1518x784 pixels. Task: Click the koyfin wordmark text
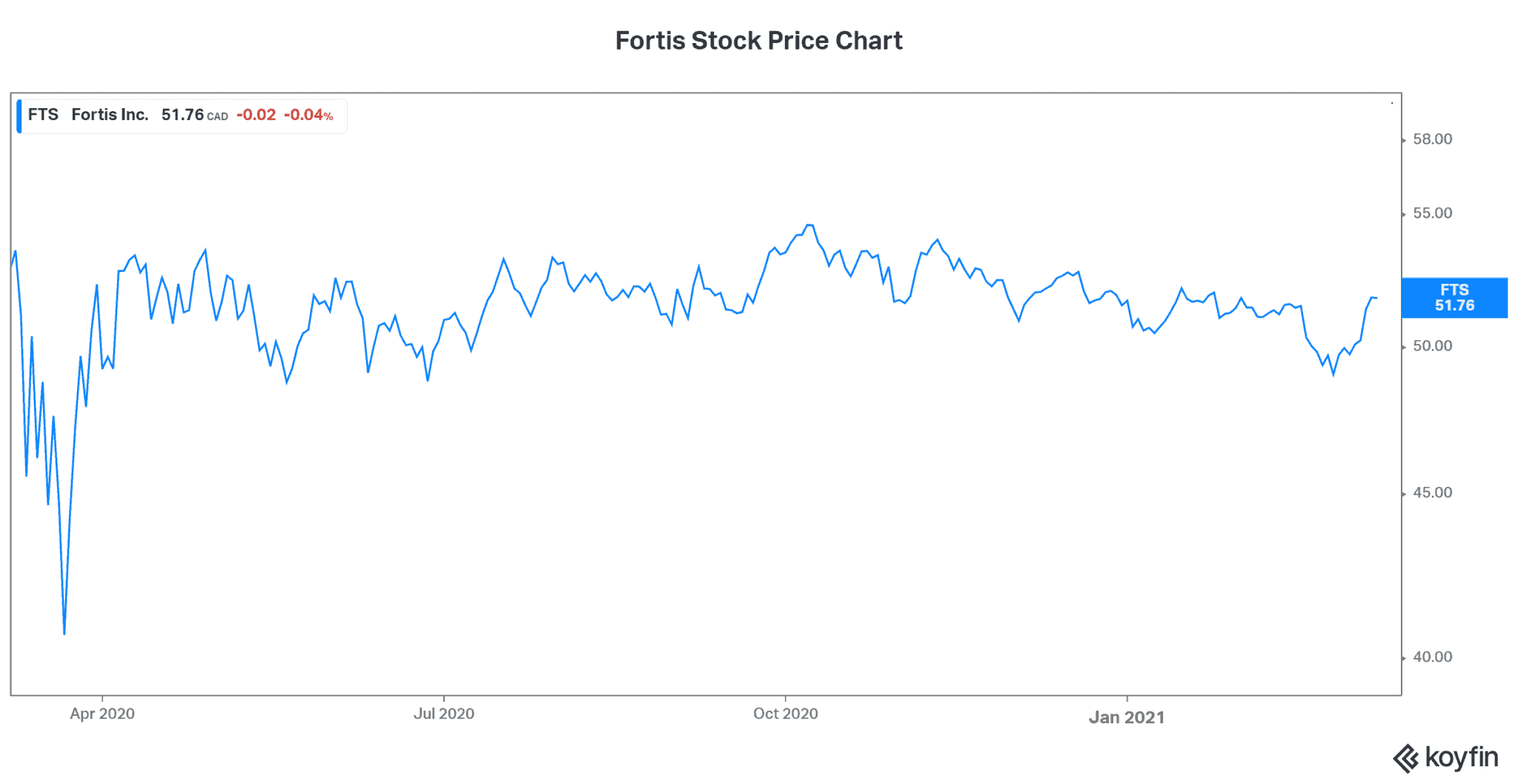(x=1462, y=757)
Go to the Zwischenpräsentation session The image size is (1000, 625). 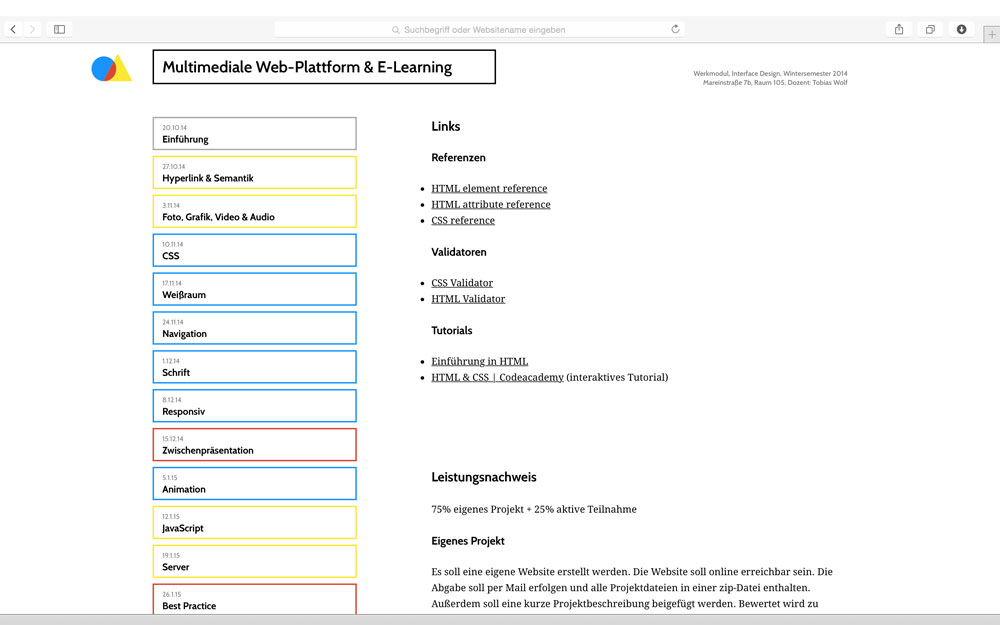click(x=254, y=445)
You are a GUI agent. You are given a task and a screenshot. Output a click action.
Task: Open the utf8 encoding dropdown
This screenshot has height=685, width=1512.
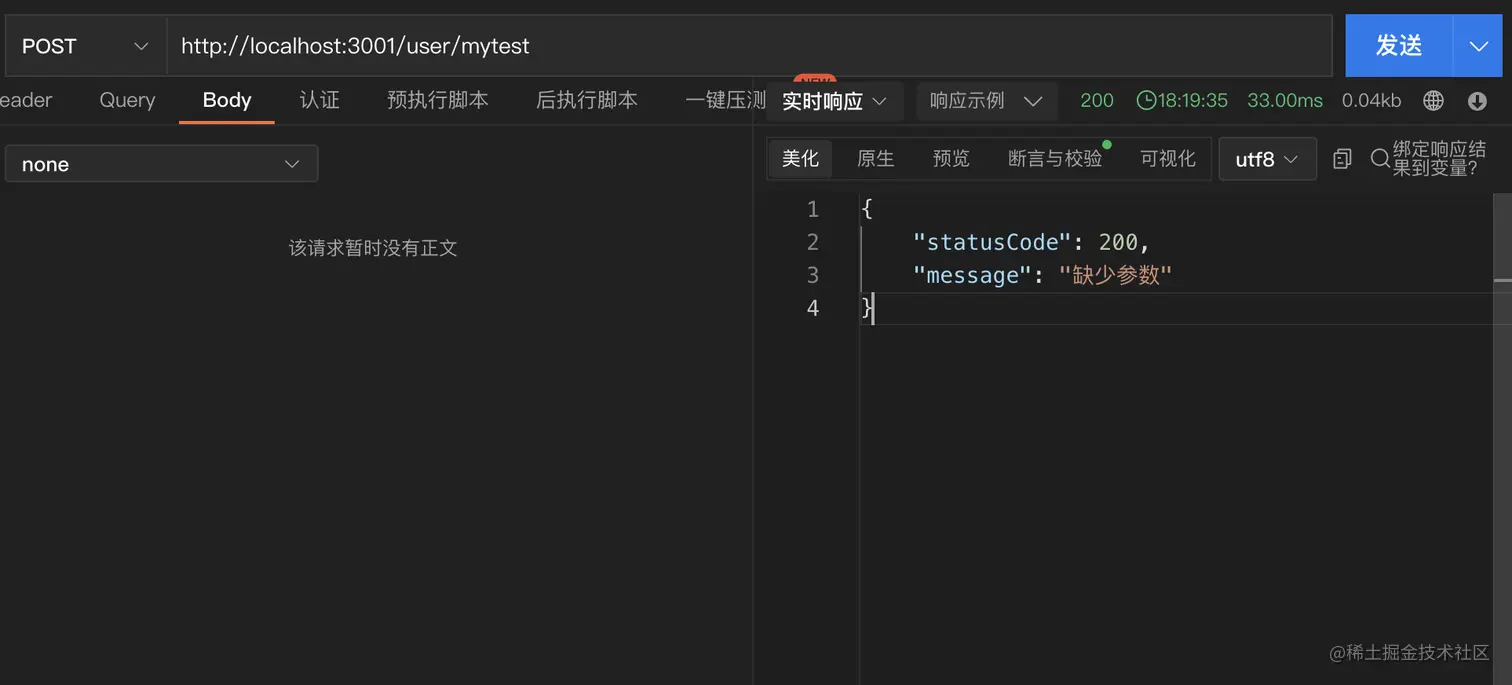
_ _ _ _ _ _ _
With all pictures omitted, return exactly the lines from the one containing "You are a GUI" through the end of the entries above.

You are a GUI agent. You are given a task and a screenshot. Output a click action.
Task: Open the utf8 encoding dropdown
This screenshot has height=685, width=1512.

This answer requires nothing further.